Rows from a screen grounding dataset
■ ■ ■ ■

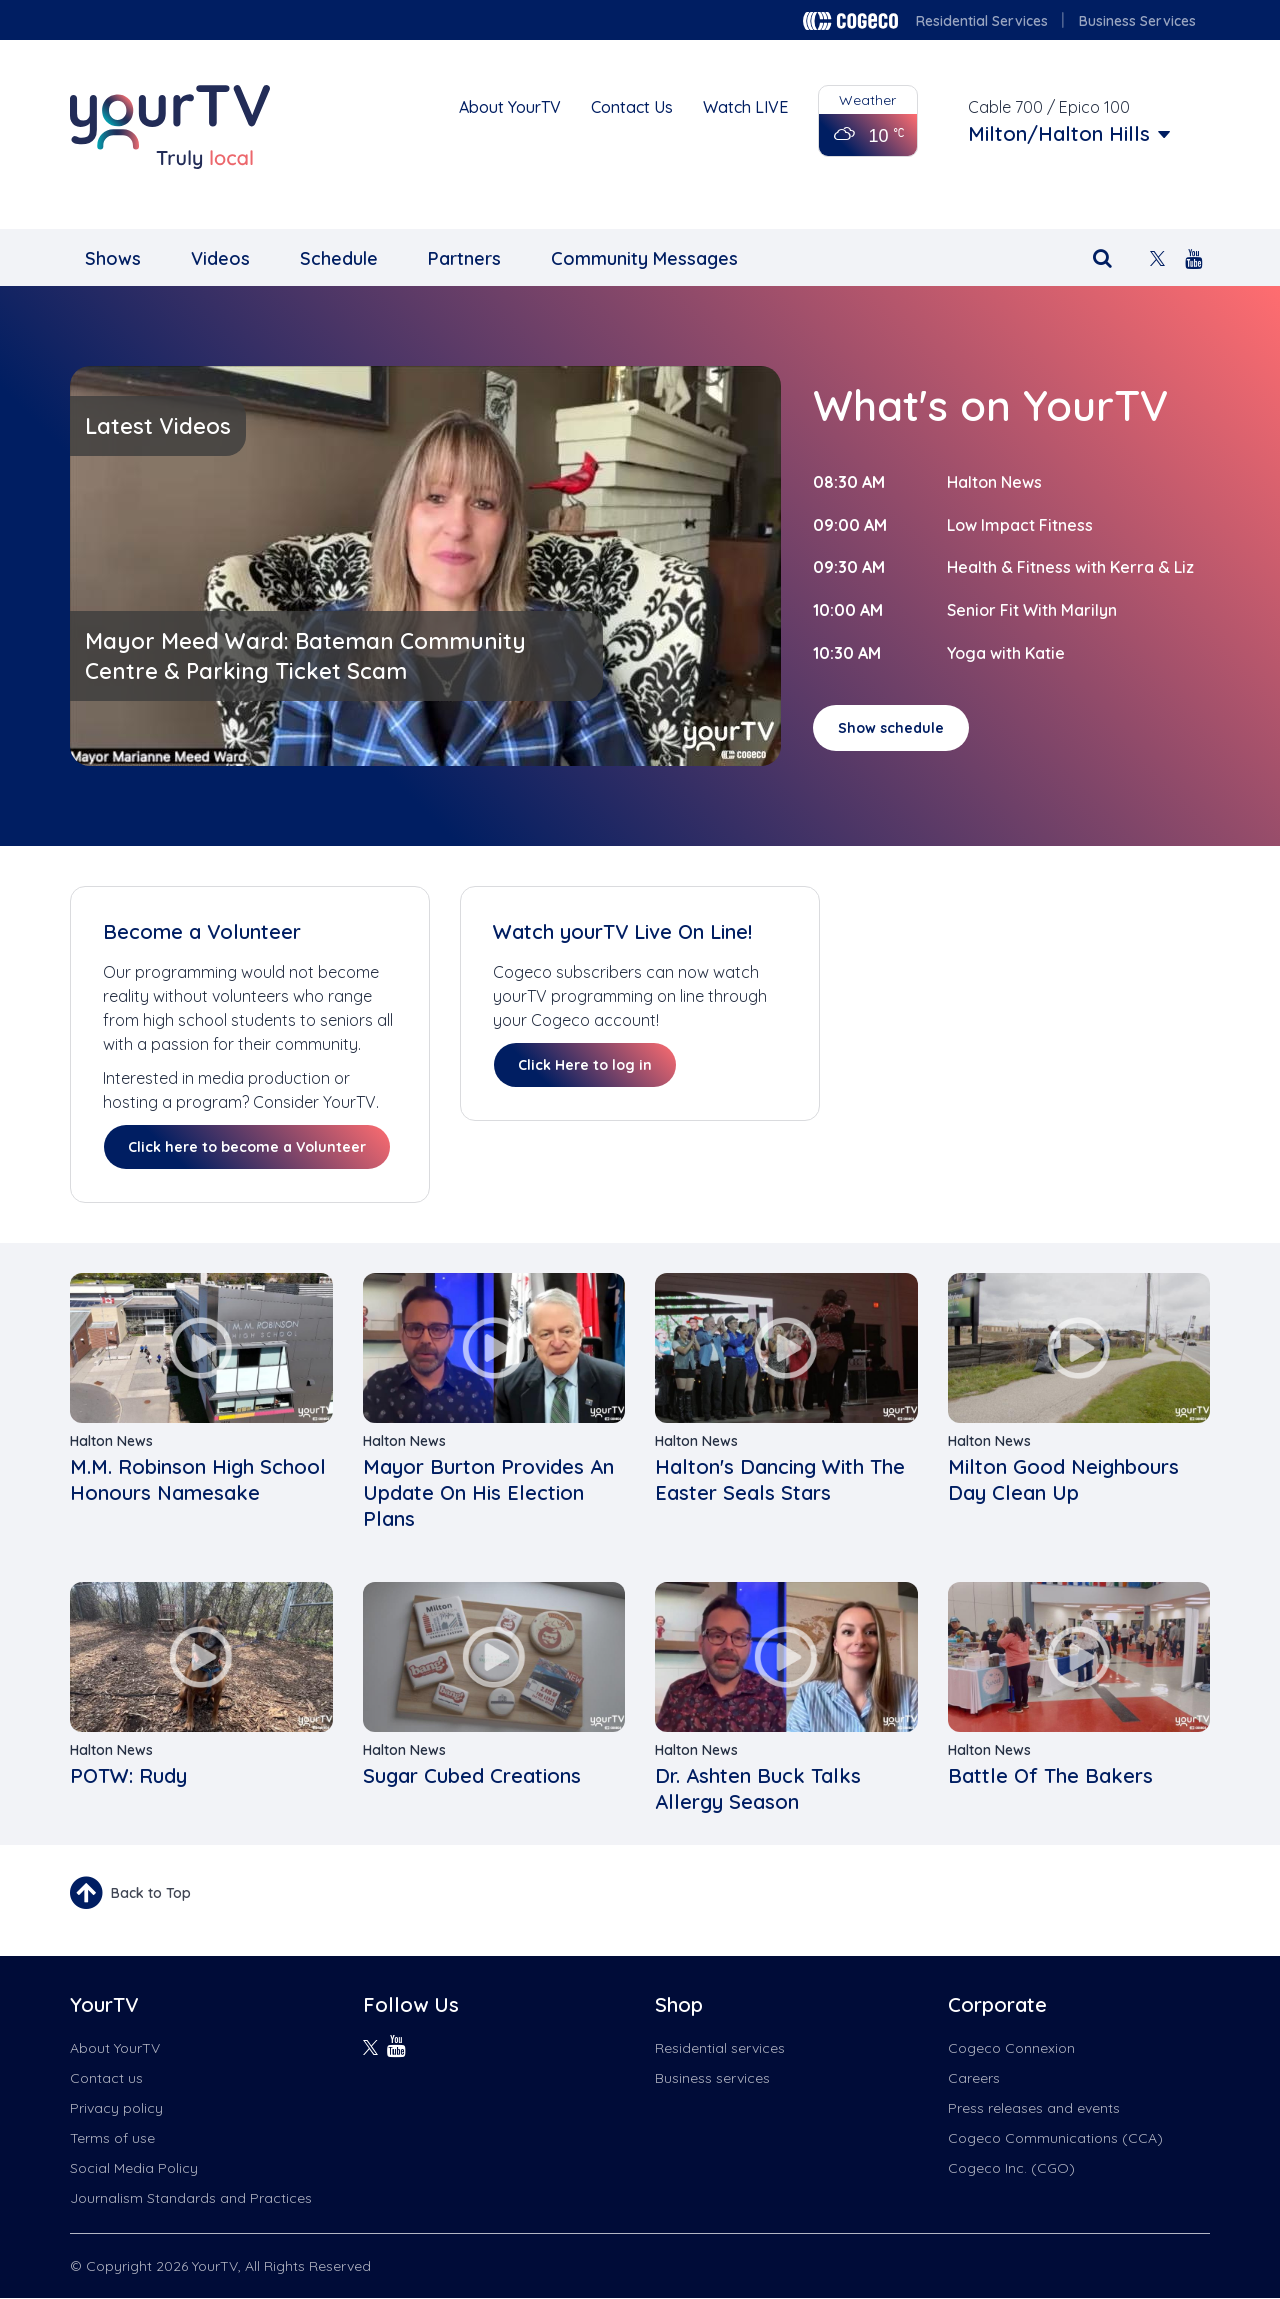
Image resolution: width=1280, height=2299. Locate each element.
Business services (712, 2078)
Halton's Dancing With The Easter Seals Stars (780, 1479)
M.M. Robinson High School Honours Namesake (198, 1479)
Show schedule (891, 728)
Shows (113, 258)
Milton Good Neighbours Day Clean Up (1063, 1479)
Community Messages (644, 258)
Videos (220, 258)
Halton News (994, 482)
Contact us (106, 2078)
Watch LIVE (745, 107)
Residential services (720, 2048)
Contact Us (632, 107)
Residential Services (982, 21)
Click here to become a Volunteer (247, 1147)
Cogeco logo (850, 21)
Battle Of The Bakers (1050, 1775)
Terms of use (112, 2138)
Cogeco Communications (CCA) (1055, 2138)
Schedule (339, 258)
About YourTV (510, 107)
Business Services (1137, 21)
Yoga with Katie (1006, 653)
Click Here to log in (585, 1065)
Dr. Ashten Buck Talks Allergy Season (758, 1788)
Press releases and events (1034, 2108)
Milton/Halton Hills (1059, 134)
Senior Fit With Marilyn (1032, 610)
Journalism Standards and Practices (191, 2198)
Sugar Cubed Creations (472, 1775)
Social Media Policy (134, 2168)
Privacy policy (116, 2108)
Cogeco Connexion (1011, 2048)
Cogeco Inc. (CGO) (1011, 2168)
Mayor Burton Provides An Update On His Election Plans (488, 1492)
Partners (464, 258)
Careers (974, 2078)
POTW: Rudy (128, 1775)
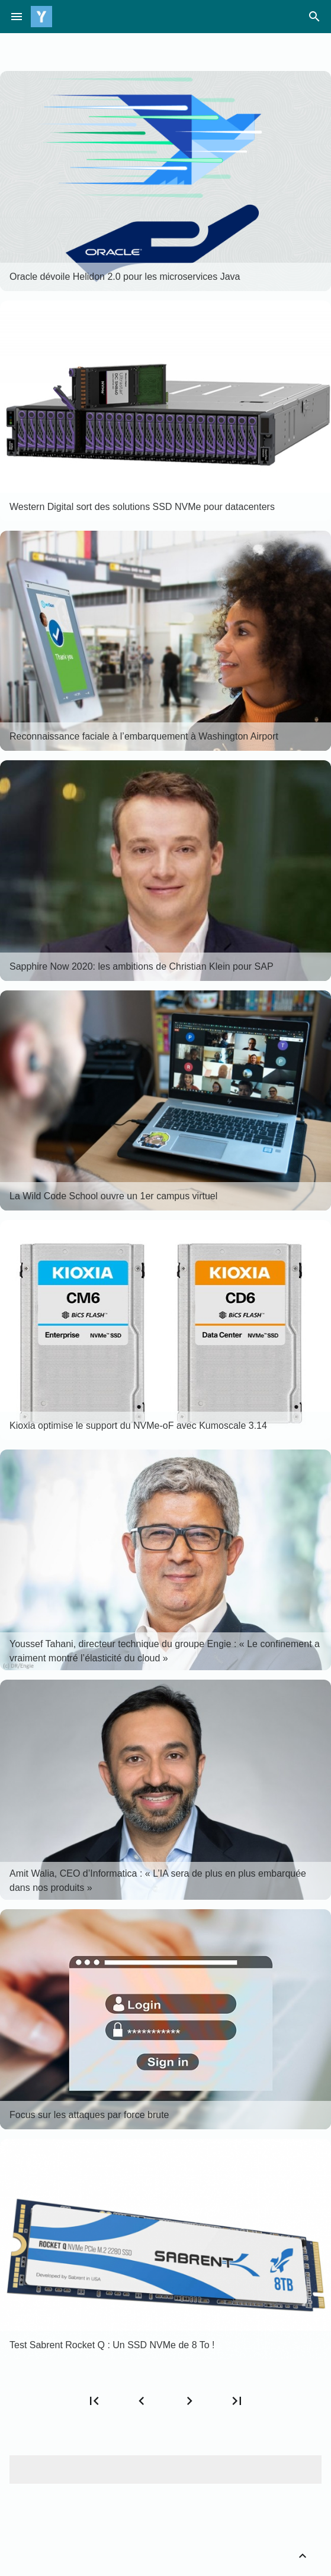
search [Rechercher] (314, 16)
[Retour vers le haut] (303, 2556)
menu (16, 16)
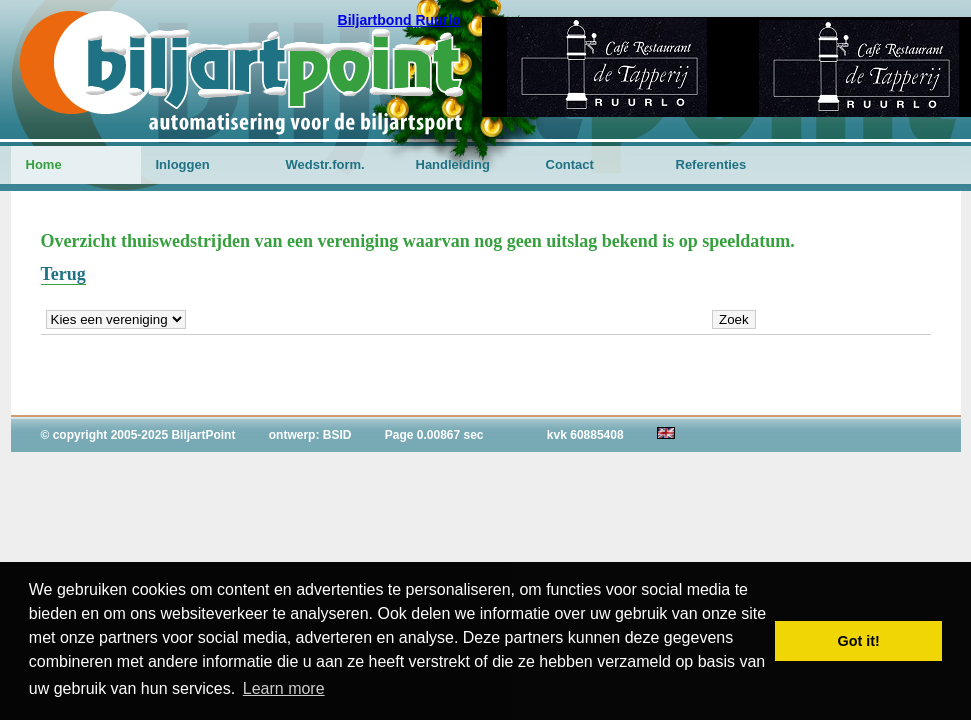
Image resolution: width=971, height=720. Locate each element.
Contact (570, 164)
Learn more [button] (284, 688)
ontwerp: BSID (310, 435)
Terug (63, 274)
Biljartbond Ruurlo (399, 20)
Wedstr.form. (325, 164)
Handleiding (453, 164)
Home (44, 164)
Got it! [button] (859, 641)
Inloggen (183, 164)
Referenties (711, 164)
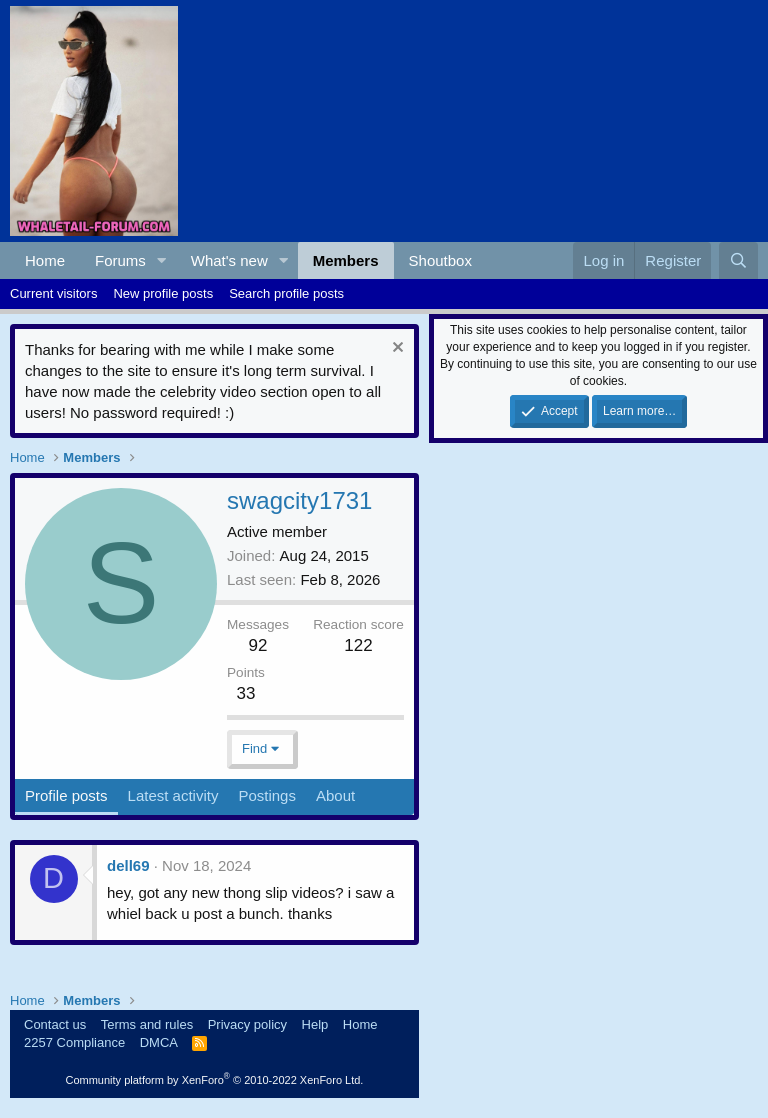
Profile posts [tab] (66, 795)
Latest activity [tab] (173, 795)
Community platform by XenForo (214, 1080)
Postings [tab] (267, 795)
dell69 (128, 865)
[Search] (738, 260)
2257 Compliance (74, 1042)
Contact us (55, 1024)
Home (45, 260)
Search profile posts (286, 293)
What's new (229, 260)
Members (346, 260)
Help (315, 1024)
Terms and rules (147, 1024)
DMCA (159, 1042)
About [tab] (335, 795)
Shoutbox (440, 260)
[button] (162, 260)
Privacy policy (247, 1024)
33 (245, 693)
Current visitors (53, 293)
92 (258, 645)
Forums (120, 260)
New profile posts (163, 293)
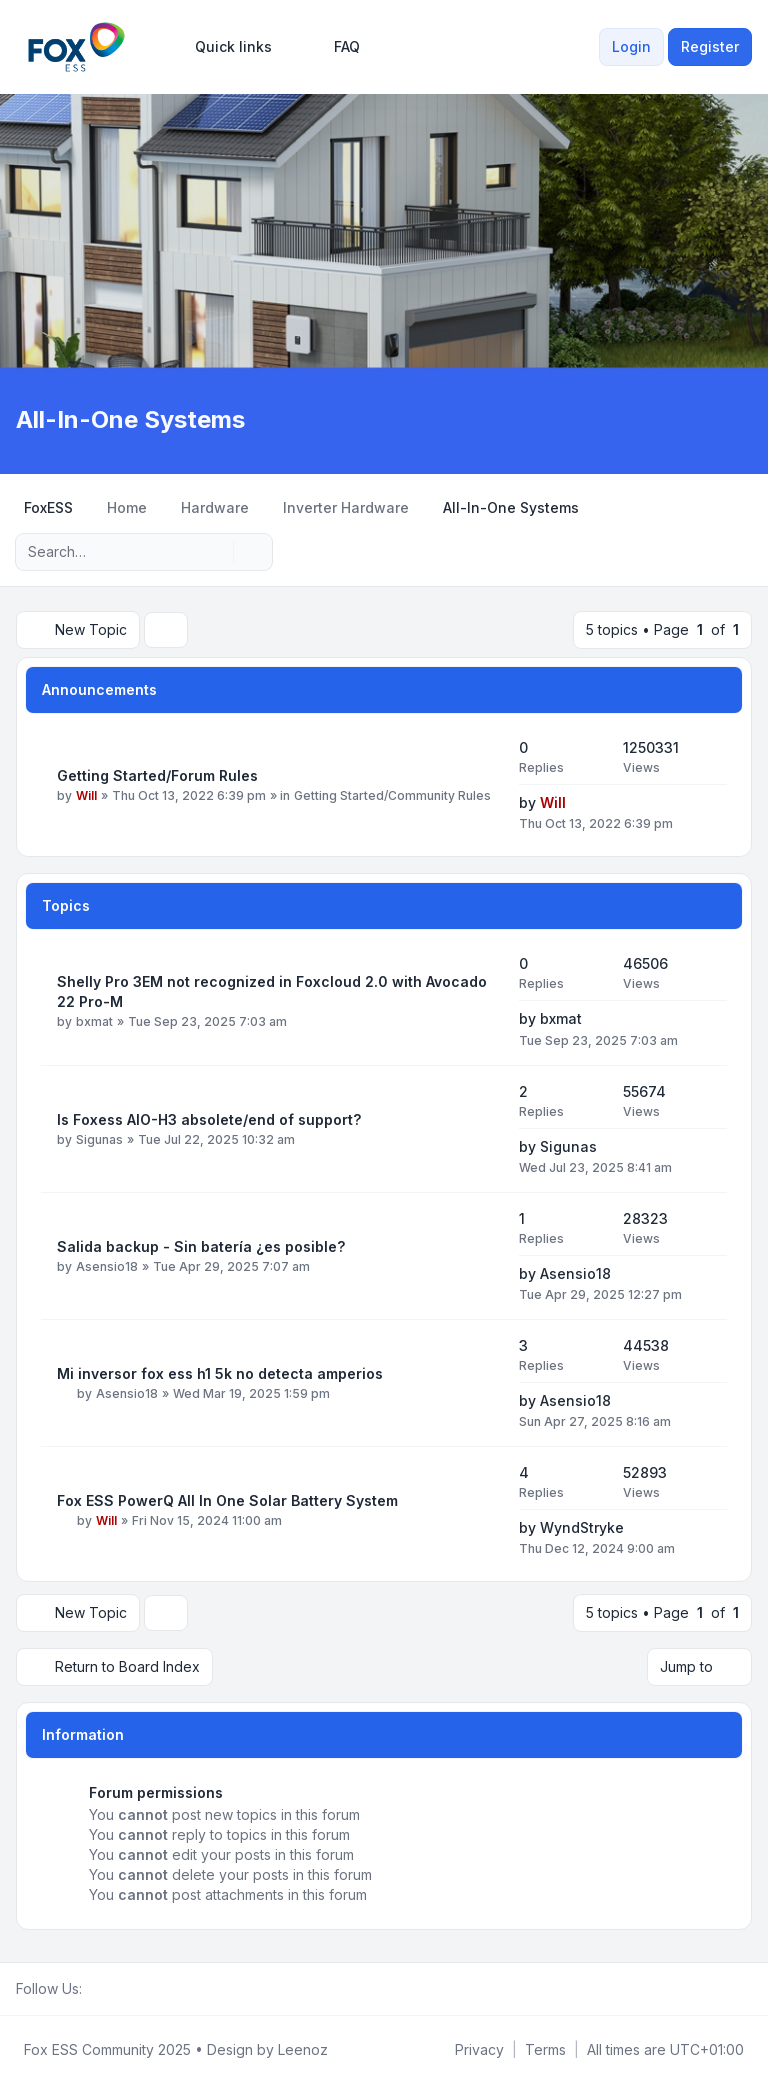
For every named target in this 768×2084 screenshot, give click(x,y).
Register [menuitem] (710, 46)
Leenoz (303, 2049)
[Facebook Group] (94, 1989)
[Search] (216, 552)
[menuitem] (224, 47)
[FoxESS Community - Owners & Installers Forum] (76, 47)
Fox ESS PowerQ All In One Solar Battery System (227, 1500)
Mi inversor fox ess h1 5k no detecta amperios (220, 1373)
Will (86, 795)
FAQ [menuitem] (334, 47)
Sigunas (99, 1139)
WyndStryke (582, 1527)
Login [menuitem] (631, 46)
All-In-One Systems (130, 419)
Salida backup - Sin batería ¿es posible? (201, 1246)
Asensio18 (107, 1266)
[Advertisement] (384, 254)
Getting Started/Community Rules (392, 795)
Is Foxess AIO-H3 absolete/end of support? (209, 1119)
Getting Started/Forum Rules (157, 775)
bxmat (94, 1021)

■ ■ ■ ■

SHORT TASK: Copy out every line of the listing above word for word, and leave the pictures out.

EXERCISE OUTPUT:
Image resolution: width=1280, height=2299. Locate each element.
Business services (712, 2078)
Halton's Dancing With The Easter Seals Stars (780, 1479)
M.M. Robinson High School Honours Namesake (198, 1479)
Show schedule (891, 728)
Shows (113, 258)
Milton Good Neighbours Day Clean Up (1063, 1479)
Community Messages (644, 258)
Videos (220, 258)
Halton News (994, 482)
Contact us (106, 2078)
Watch LIVE (745, 107)
Residential services (720, 2048)
Contact Us (632, 107)
Residential Services (982, 21)
Click here to become a Volunteer (247, 1147)
Cogeco logo (850, 21)
Battle Of The Bakers (1050, 1775)
Terms of use (112, 2138)
Cogeco Communications (CCA) (1055, 2138)
Schedule (339, 258)
About YourTV (510, 107)
Business Services (1137, 21)
Yoga with Katie (1006, 653)
Click Here to log in (585, 1065)
Dr. Ashten Buck Talks Allergy Season (758, 1788)
Press releases and events (1034, 2108)
Milton/Halton Hills (1059, 134)
Senior Fit With Marilyn (1032, 610)
Journalism Standards and Practices (191, 2198)
Sugar Cubed Creations (472, 1775)
Social Media Policy (134, 2168)
Privacy policy (116, 2108)
Cogeco Connexion (1011, 2048)
Cogeco Inc. (CGO) (1011, 2168)
Mayor Burton Provides An Update On His Election Plans (488, 1492)
Partners (464, 258)
Careers (974, 2078)
POTW: Rudy (128, 1775)
search [Rechercher] (314, 16)
[Retour vers le haut] (303, 2556)
menu (16, 16)
Image resolution: width=971, height=720. Locate each element.
Contact (570, 164)
Learn more [button] (284, 688)
ontwerp: BSID (310, 435)
Terug (63, 274)
Biljartbond Ruurlo (399, 20)
Wedstr.form. (325, 164)
Handleiding (453, 164)
Home (44, 164)
Got it! [button] (859, 641)
Inloggen (183, 164)
Referenties (711, 164)
Profile posts [tab] (66, 795)
Latest activity [tab] (173, 795)
Community platform by XenForo (214, 1080)
Postings [tab] (267, 795)
dell69 (128, 865)
[Search] (738, 260)
2257 Compliance (74, 1042)
Contact us (55, 1024)
Home (45, 260)
Search profile posts (286, 293)
What's new (229, 260)
Members (346, 260)
Help (315, 1024)
Terms and rules (147, 1024)
DMCA (159, 1042)
About [tab] (335, 795)
Shoutbox (440, 260)
[button] (162, 260)
Privacy policy (247, 1024)
33 (245, 693)
Current visitors (53, 293)
92 (258, 645)
Forums (120, 260)
New profile posts (163, 293)
For every named target in this 768×2084 screenshot, give click(x,y).
Register [menuitem] (710, 46)
Leenoz (303, 2049)
[Facebook Group] (94, 1989)
[Search] (216, 552)
[menuitem] (224, 47)
[FoxESS Community - Owners & Installers Forum] (76, 47)
Fox ESS PowerQ All In One Solar Battery System (227, 1500)
Mi inversor fox ess h1 5k no detecta amperios (220, 1373)
Will (86, 795)
FAQ [menuitem] (334, 47)
Sigunas (99, 1139)
WyndStryke (582, 1527)
Login [menuitem] (631, 46)
All-In-One Systems (130, 419)
Salida backup - Sin batería ¿es posible? (201, 1246)
Asensio18 (107, 1266)
[Advertisement] (384, 254)
Getting Started/Community Rules (392, 795)
Is Foxess AIO-H3 absolete/end of support? (209, 1119)
Getting Started/Forum Rules (157, 775)
bxmat (94, 1021)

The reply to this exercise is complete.